Migra - osservatorio sulla discriminazione degli immigrati nel lavoro

scarica il player Flash

Discriminazione

Più del pregiudizio, che attiene alla sfera degli atteggiamenti, e delle ideologie razziste, che appartengono a quella della teoria sociale e politica, la discriminazione riguarda comportamenti concreti, misurabili, ed è bene partire da questi per dare una prima, generale spiegazione del fenomeno, inteso come trattamento differenziale e ineguale delle persone o dei gruppi a causa delle loro origini, delle loro appartenenze, delle loro apparenze (fisiche o sociali) o delle loro opinioni, reali o immaginarie. Il che comporta l’esclusione di certi individui dalla condivisione di determinati beni sociali (alloggio, lavoro, etc.). Le forme di discriminazione cui le persone immigrate vanno incontro quotidianamente sono sostanzialmente di forma “diretta” o “indiretta”. Si ha discriminazione diretta, per esempio, quando per il solo fatto di essere immigrato, un soggetto è escluso da un certo rapporto economico, come accade a proposito degli affitti delle abitazioni, quando si specifica che non si desiderano inquilini immigrati.

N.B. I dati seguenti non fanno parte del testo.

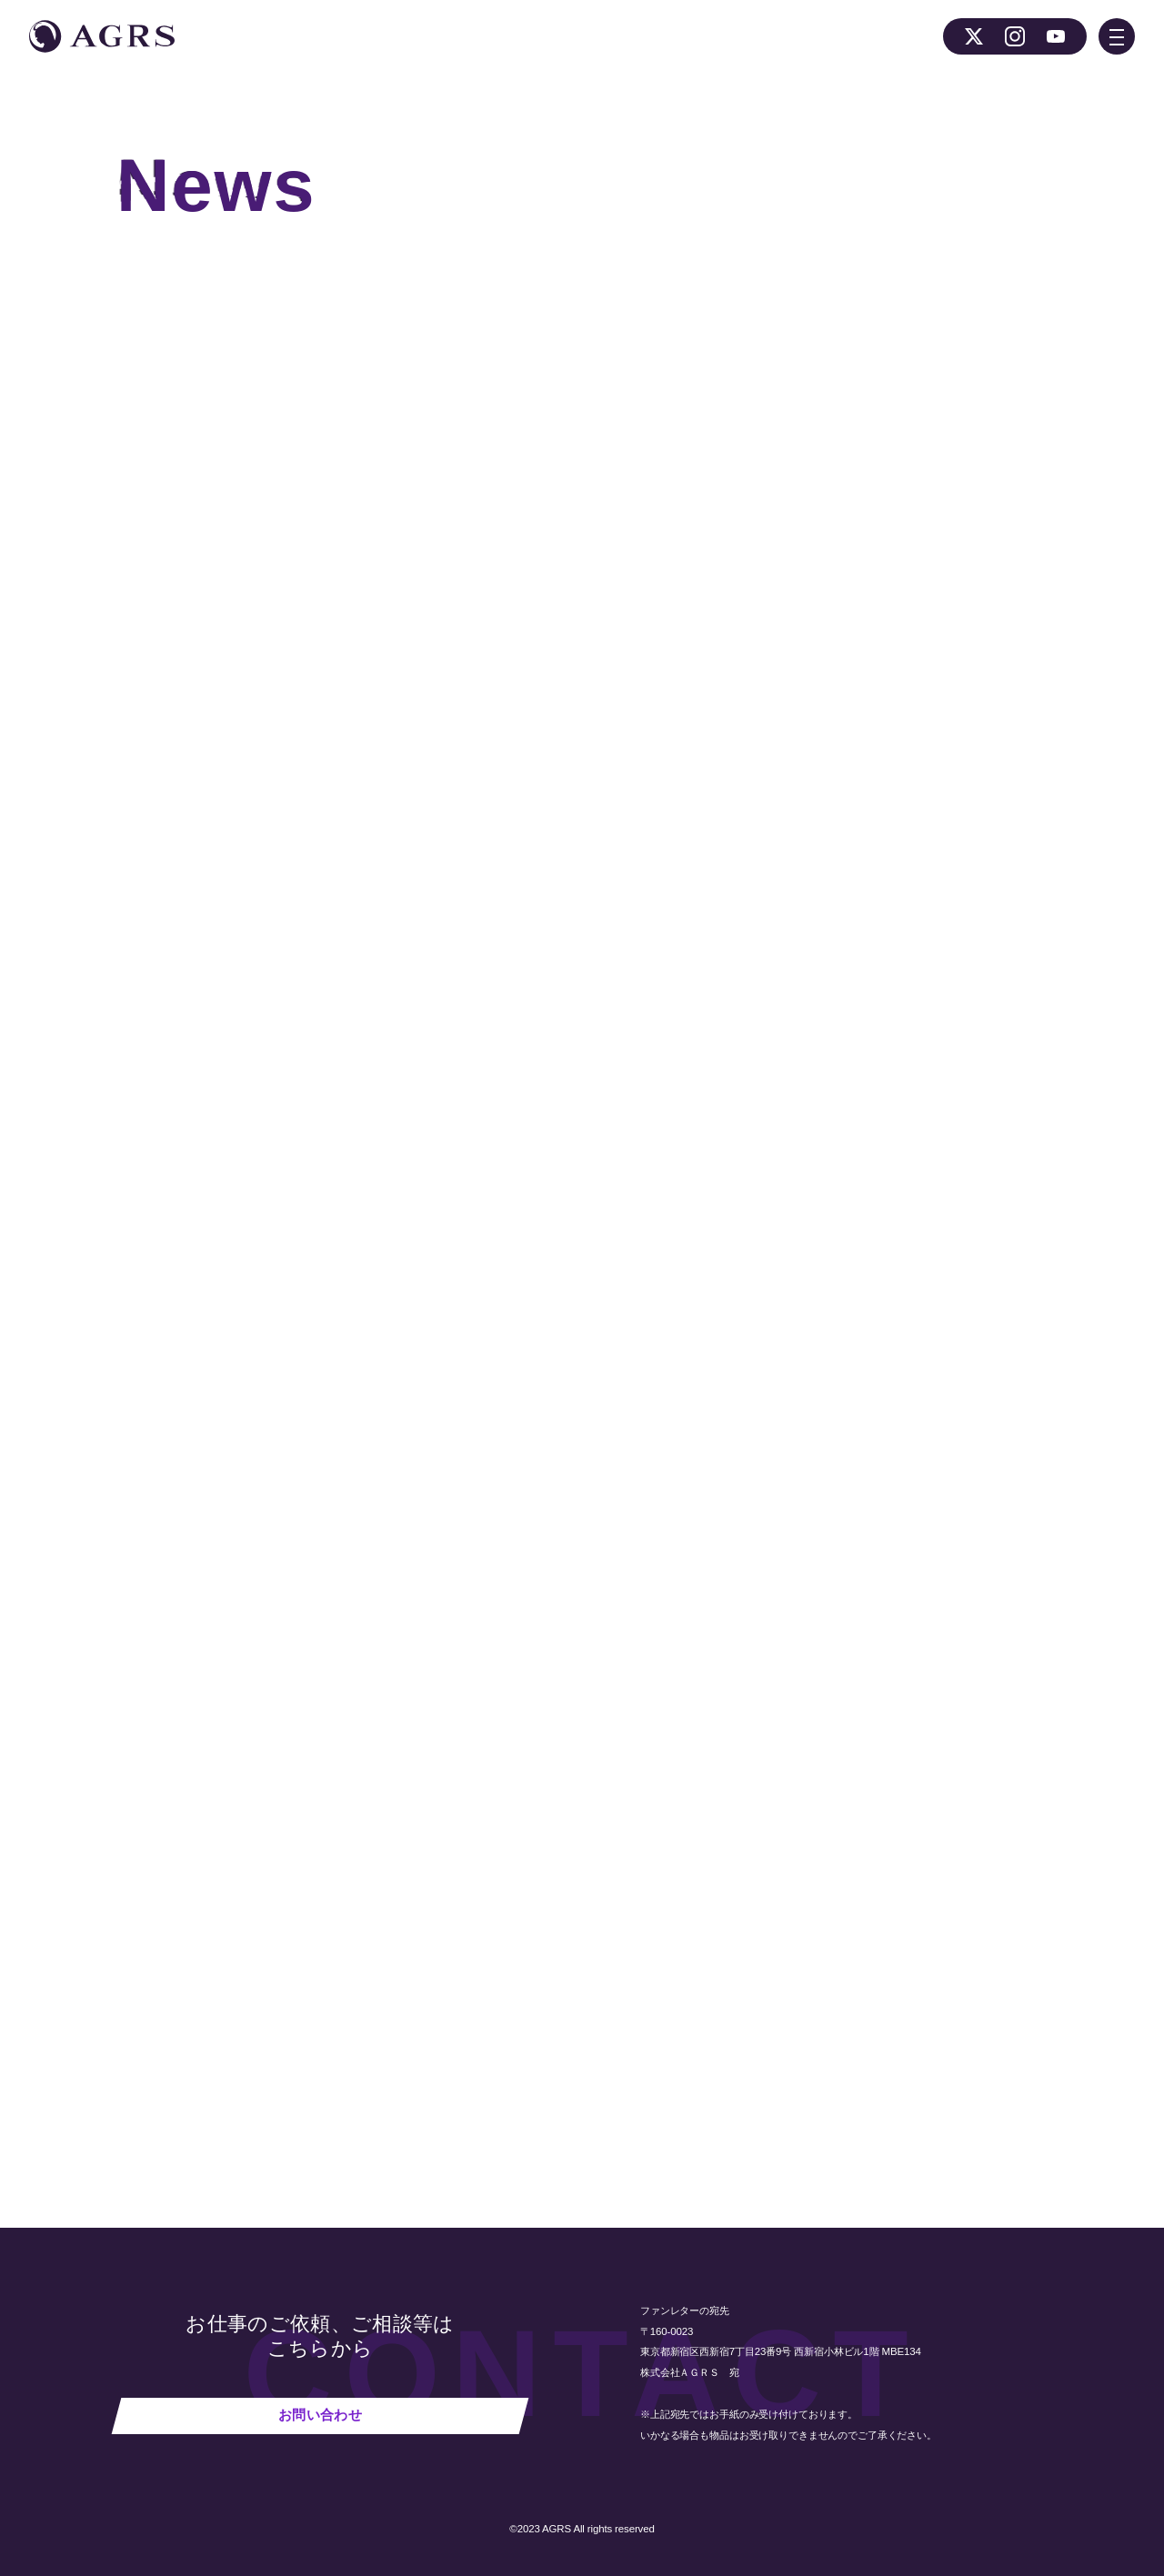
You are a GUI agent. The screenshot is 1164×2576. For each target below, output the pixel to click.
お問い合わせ (320, 2415)
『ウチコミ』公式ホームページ (433, 662)
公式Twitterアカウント (603, 662)
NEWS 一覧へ (348, 2055)
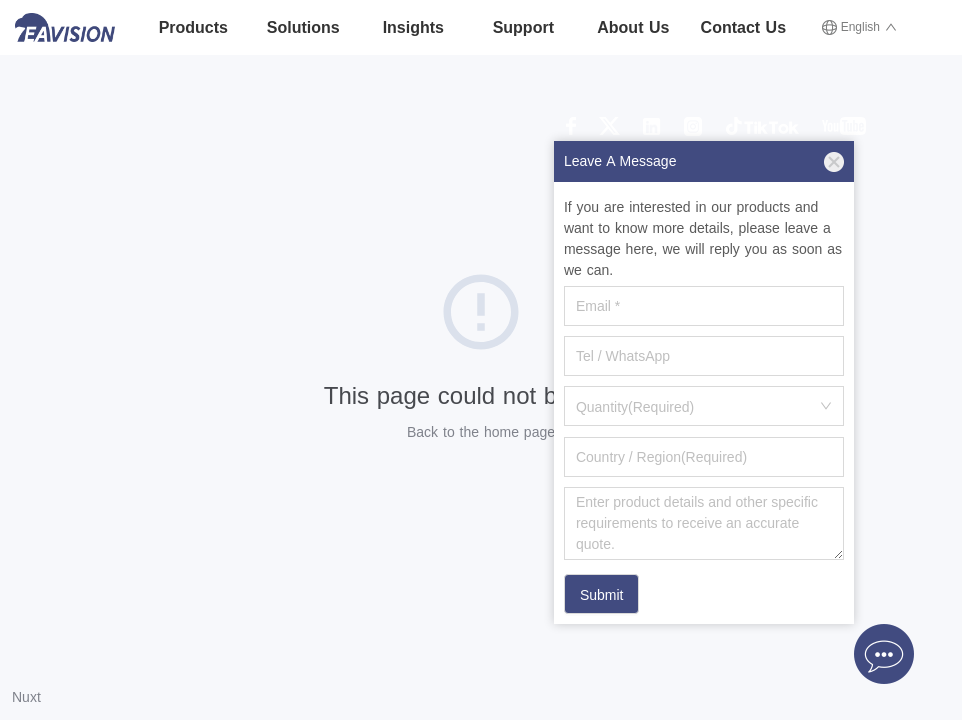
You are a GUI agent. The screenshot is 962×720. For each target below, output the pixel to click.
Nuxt (26, 697)
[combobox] (704, 406)
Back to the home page (481, 432)
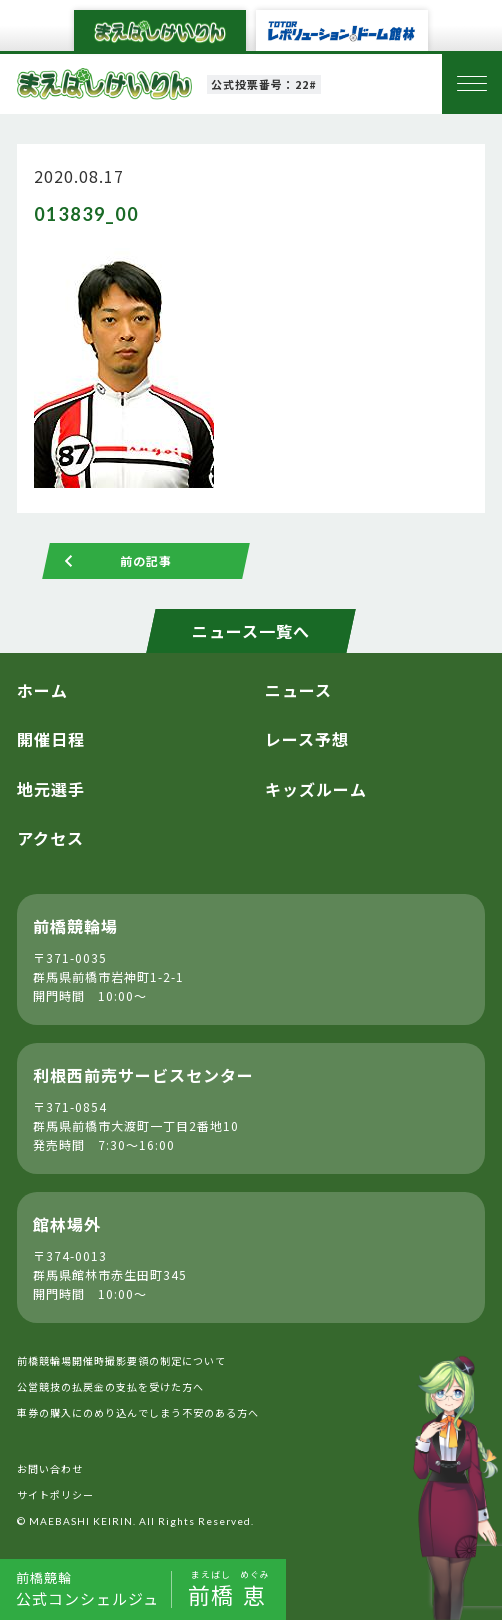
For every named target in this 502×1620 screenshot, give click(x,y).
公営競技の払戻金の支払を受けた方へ (110, 1386)
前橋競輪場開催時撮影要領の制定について (121, 1360)
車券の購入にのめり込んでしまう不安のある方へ (138, 1412)
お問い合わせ (50, 1468)
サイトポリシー (55, 1494)
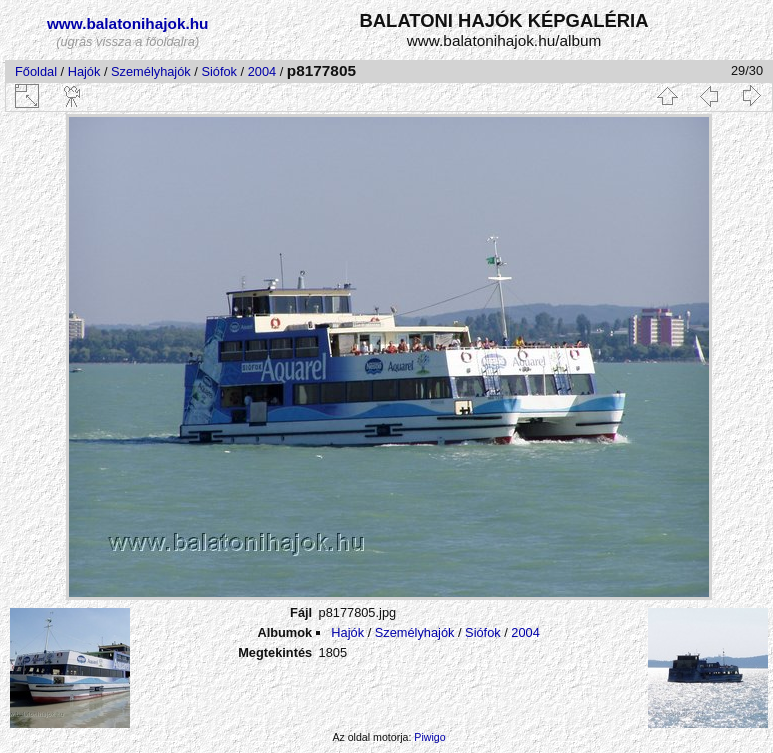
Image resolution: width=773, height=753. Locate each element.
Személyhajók (151, 71)
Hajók (86, 71)
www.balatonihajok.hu (128, 23)
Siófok (219, 71)
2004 (262, 71)
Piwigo (429, 737)
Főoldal (36, 71)
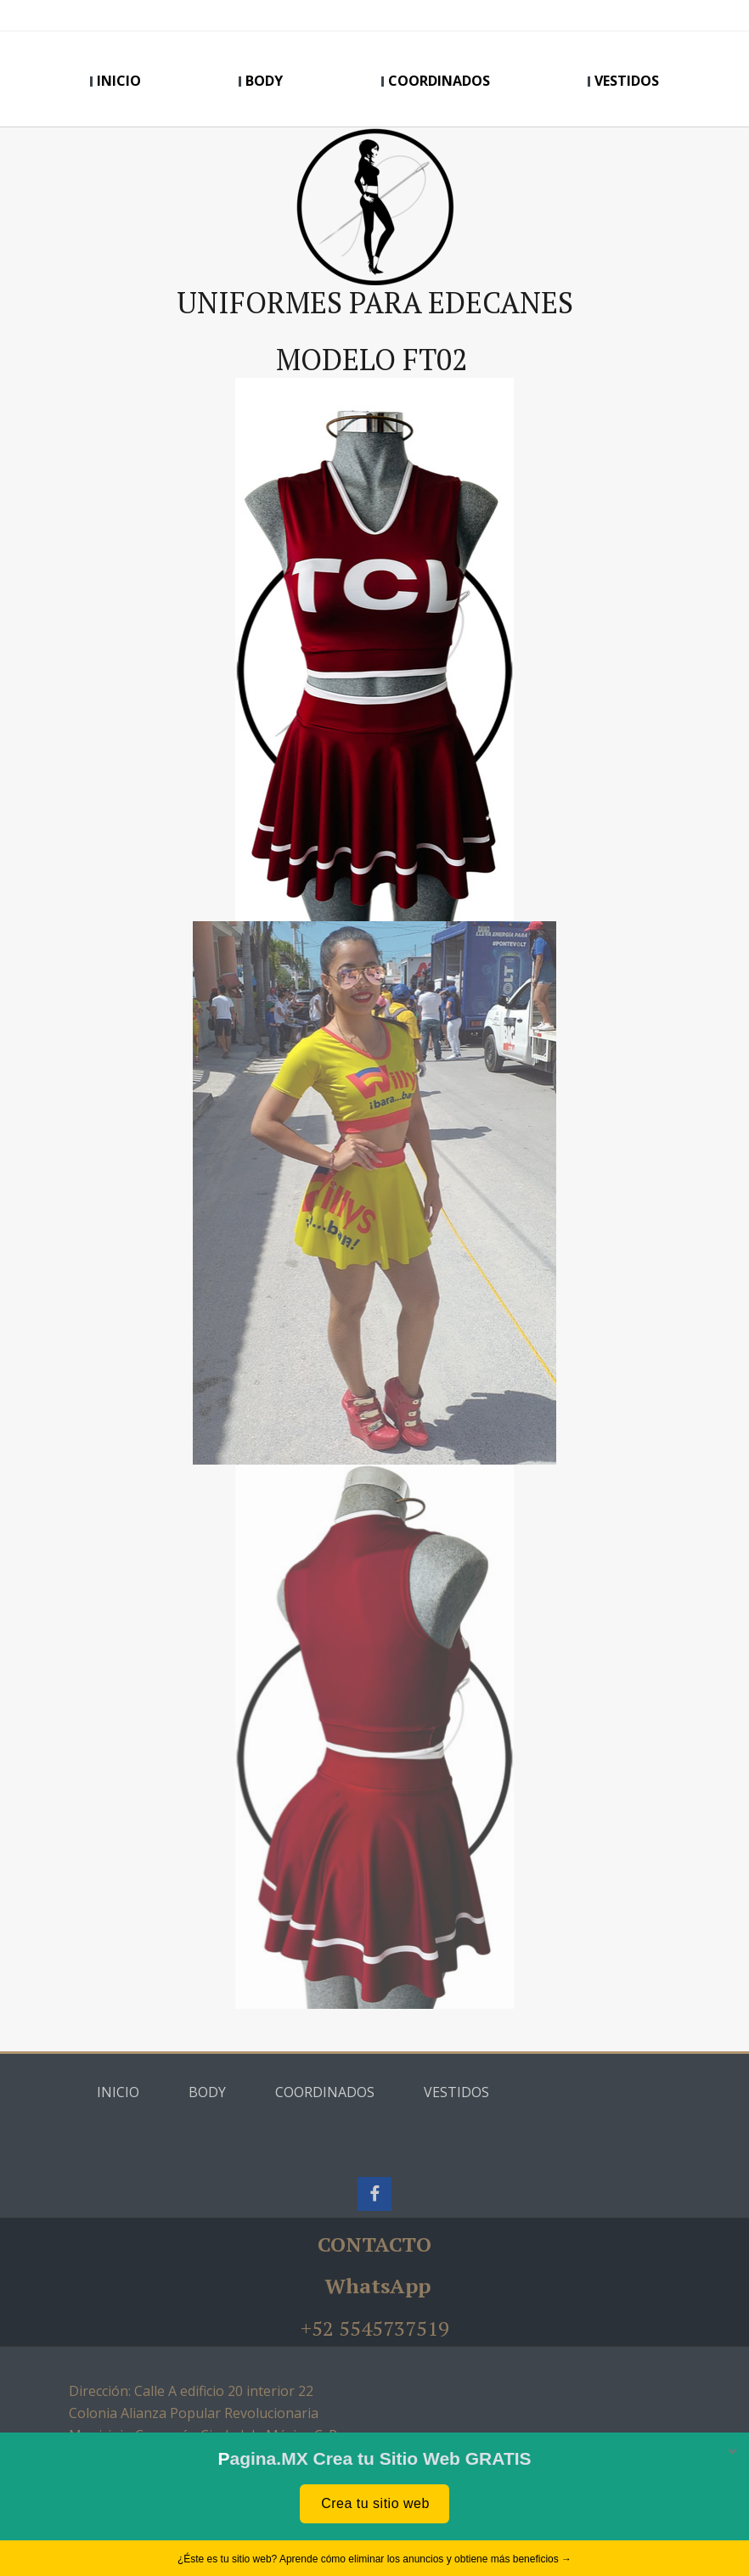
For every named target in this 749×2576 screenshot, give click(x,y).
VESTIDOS (626, 80)
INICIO (119, 80)
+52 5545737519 (375, 2328)
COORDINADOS (439, 80)
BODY (264, 80)
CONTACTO (374, 2244)
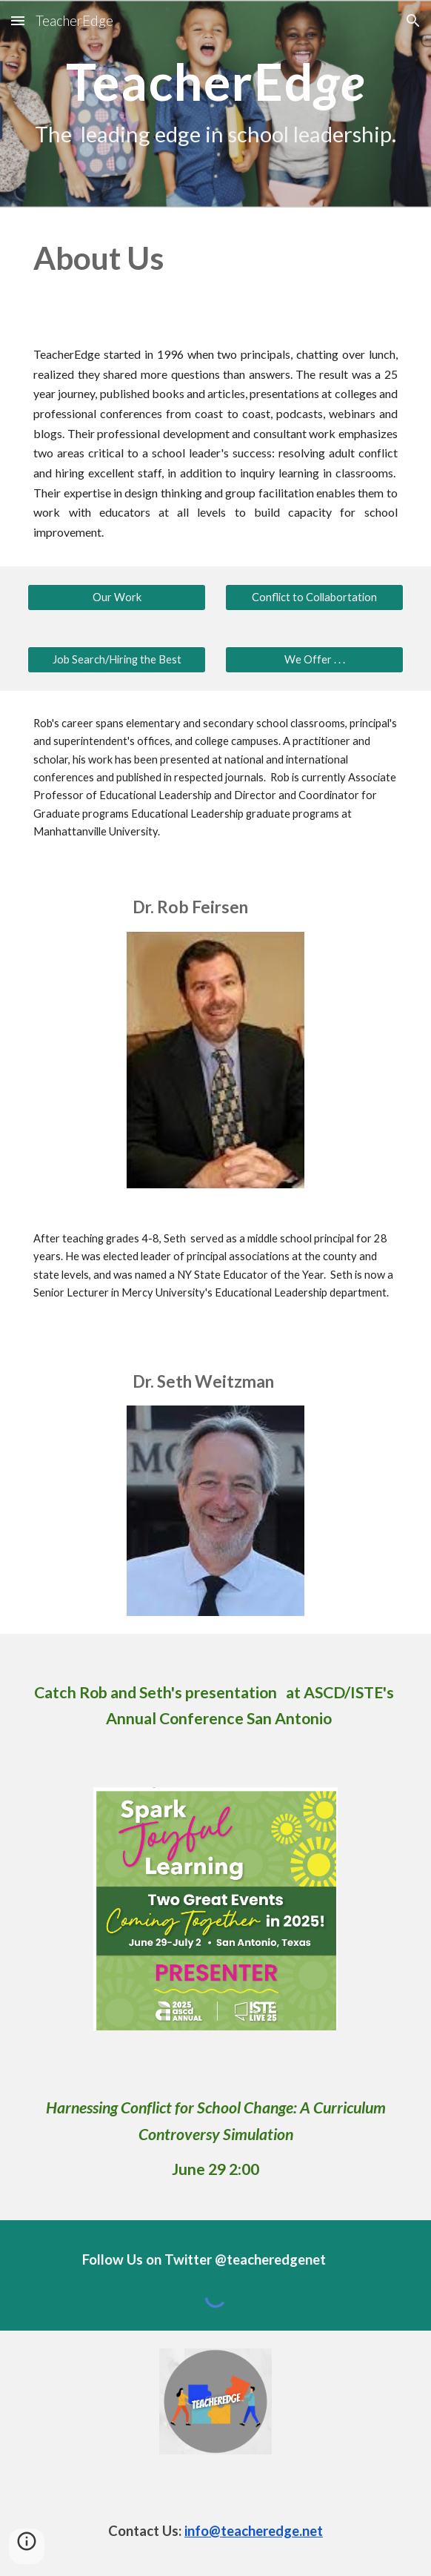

Si ha “discriminazione indiretta” quando disposizioni e pratiche sociali apparentemente neutre e dotate di fondamenti razionali di fatto penalizzano o favoriscono alcuni gruppi etnici, nonostante la volontà formale (di una legge o di un comportamento) di non discriminare. Un esempio di questo tipo di discriminazione può essere la richiesta di manodopera straniera per svolgere lavori che i cittadini autoctoni si rifiutano, ormai, di effettuare. Un’azione che senza volerlo direttamente, alimenta l’idea che gli immigrati abbiano un diritto al lavoro limitato agli ambiti meno qualificati. L’ambito lavorativo è destinato d’altronde a far emergere vari livelli di discriminazione: dall’ingresso nel mondo del lavoro, dove a parità di requisiti l’immigrato viene costantemente penalizzato come dimostrano numerose ricerche sul campo. Alle condizioni d’impiego che spesso vedono l’immigrato svolgere mansioni non adeguatamente retribuite rispetto all’effettivo orario di lavoro. Fino alle prospettive di carriera, che nel nostro paese diventano, per gli immigrati ma non solo, sogni proibiti che si infrangono contro il pregiudizio ma anche, e soprattutto, contro cavilli burocratici che difficilmente riconoscono il giusto valore a un titolo di studio straniero (non certo risolvibili con la sola concessione della cittadinanza, come insegnano i casi di discriminazione indiretta).